Add a PR-ready SocialOmni benchmark path for sglang-omni by Alexisxty · Pull Request #352 · sgl-project/sglang-omni

Alexisxty · 2026-04-25T06:21:31Z

Motivation

Add a PR-ready SocialOmni benchmark path for sglang-omni so users can evaluate omni models through the existing OpenAI-compatible serving API.

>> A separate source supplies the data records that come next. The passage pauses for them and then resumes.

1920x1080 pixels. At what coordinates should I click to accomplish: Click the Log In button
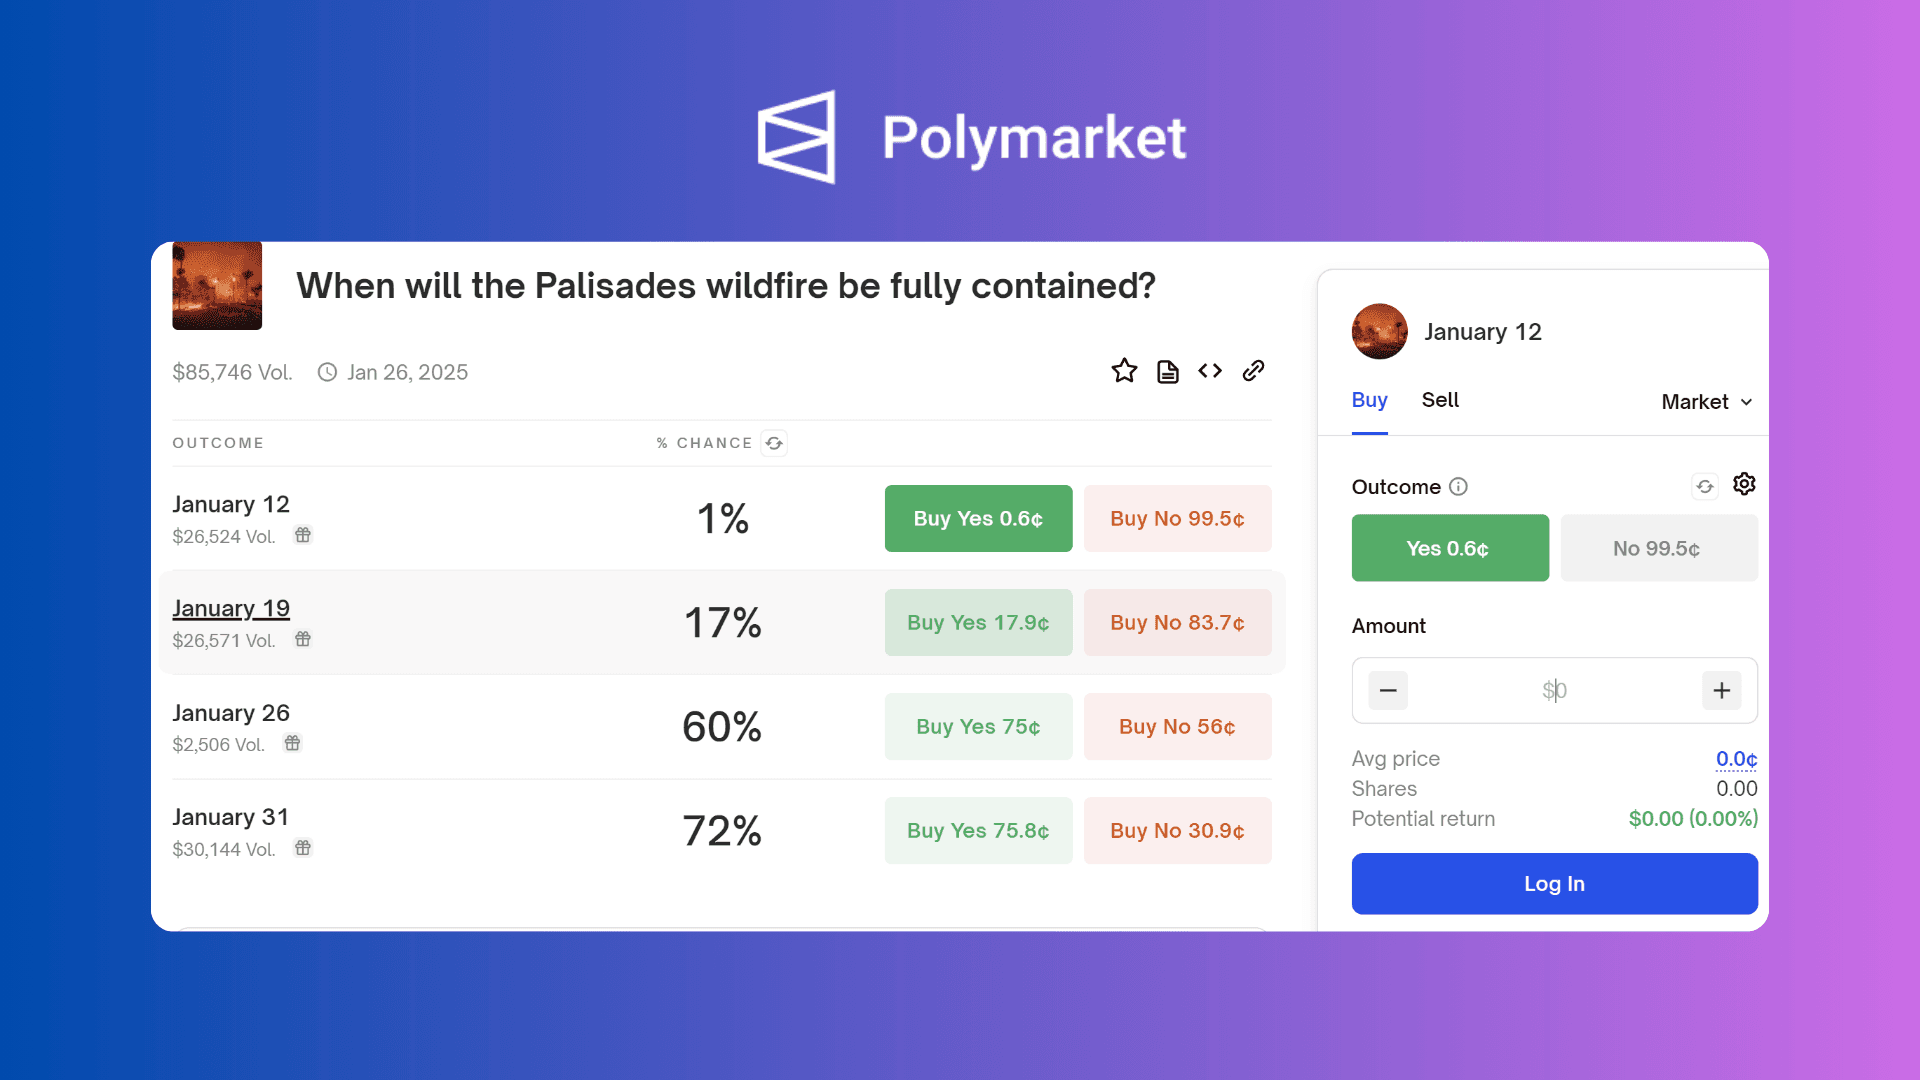[x=1553, y=883]
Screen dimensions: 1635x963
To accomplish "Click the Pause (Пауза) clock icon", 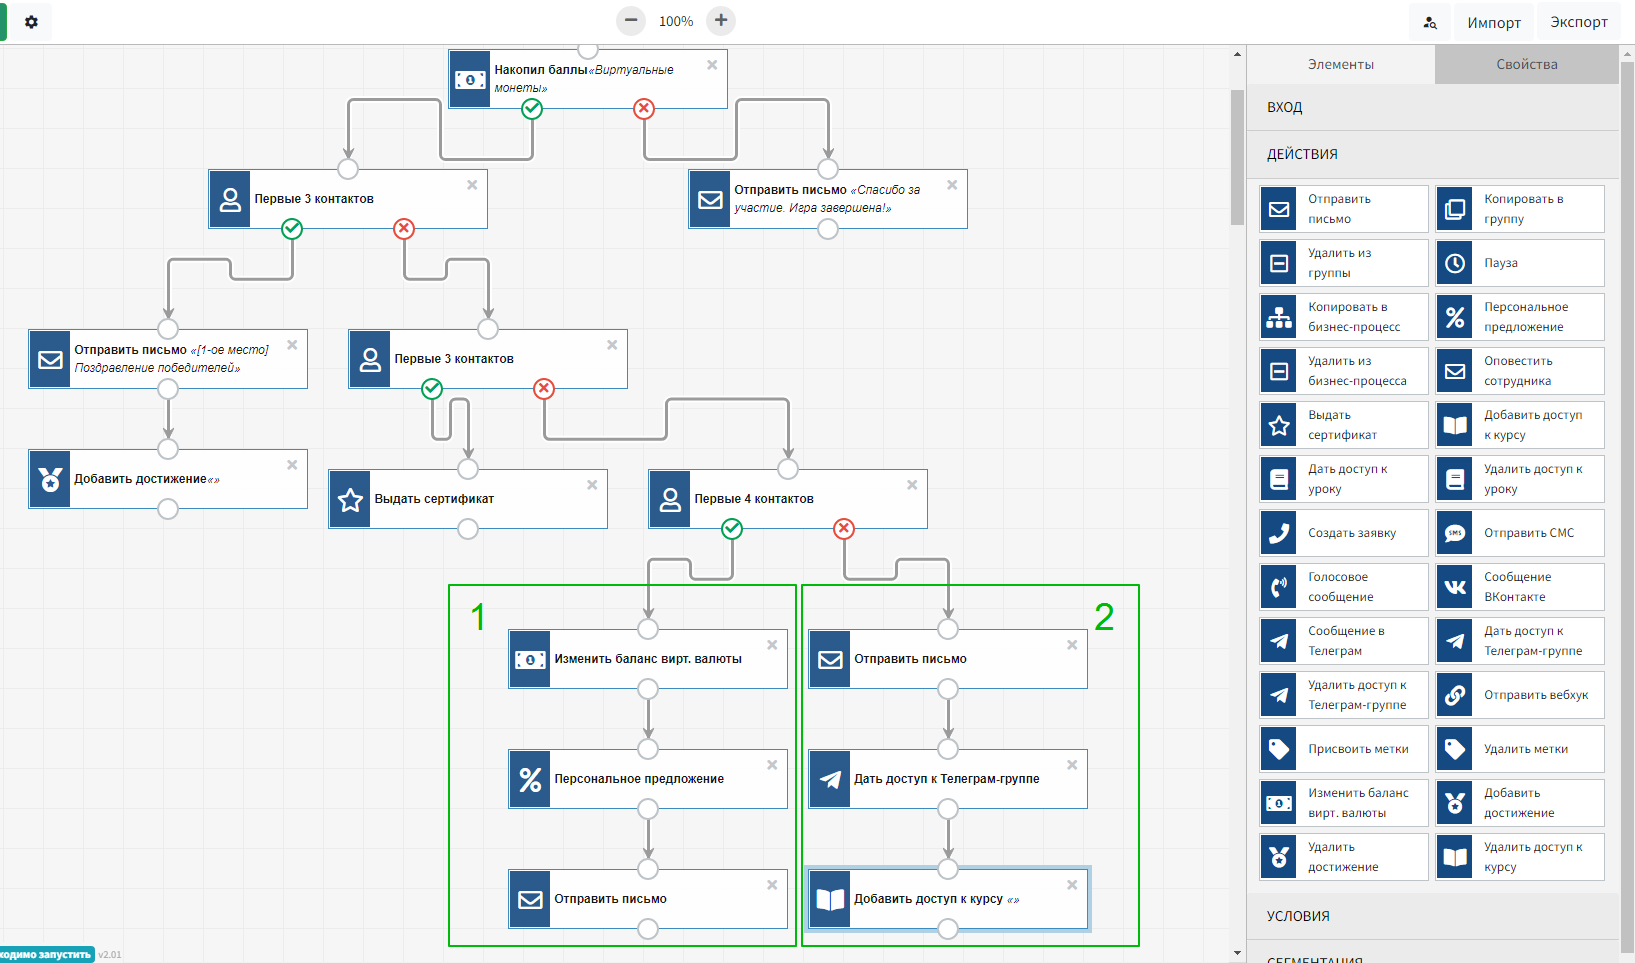I will [1455, 263].
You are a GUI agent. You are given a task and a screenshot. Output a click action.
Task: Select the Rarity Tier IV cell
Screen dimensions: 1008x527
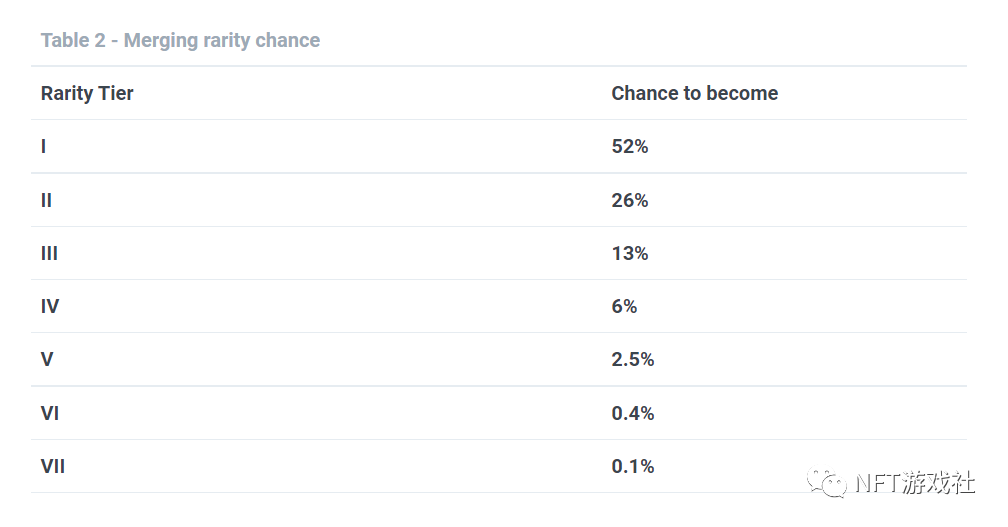point(50,306)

The benchmark follows the existing repository pattern: users start the target model service separately, then point the benchmark entrypoint to that endpoint with --base-url / --model.

Modifications

Add SocialOmni dataset preparation and loading support, including socialomni and deterministic socialomni-mini preparation.
Add a single-file SocialOmni dataset module at benchmarks/dataset/socialomni.py.
Add a single-file SocialOmni task module at benchmarks/tasks/socialomni.py for:
- level1 prompt construction, request sending, answer parsing, and accuracy summary;
- level2 Q1/Q2 workflow, video prefix cutting, judge requests, and result aggregation;
- main endpoint and judge endpoint preflight checks.
Add the user-facing entrypoint benchmarks/eval/benchmark_omni_socialomni.py.
Document SocialOmni usage in benchmarks/README.md.
Add unit tests covering dataset materialization, endpoint normalization/preflight, level1 scoring, level2 branching, judge parsing/aggregation, and entrypoint behavior.

Related Issues

N/A

Accuracy Test

N/A. This PR adds benchmark plumbing and does not modify model architecture, kernels, or inference numerics.

Benchmark & Profiling

N/A. This PR adds a benchmark entrypoint and is not expected to change model serving throughput or latency.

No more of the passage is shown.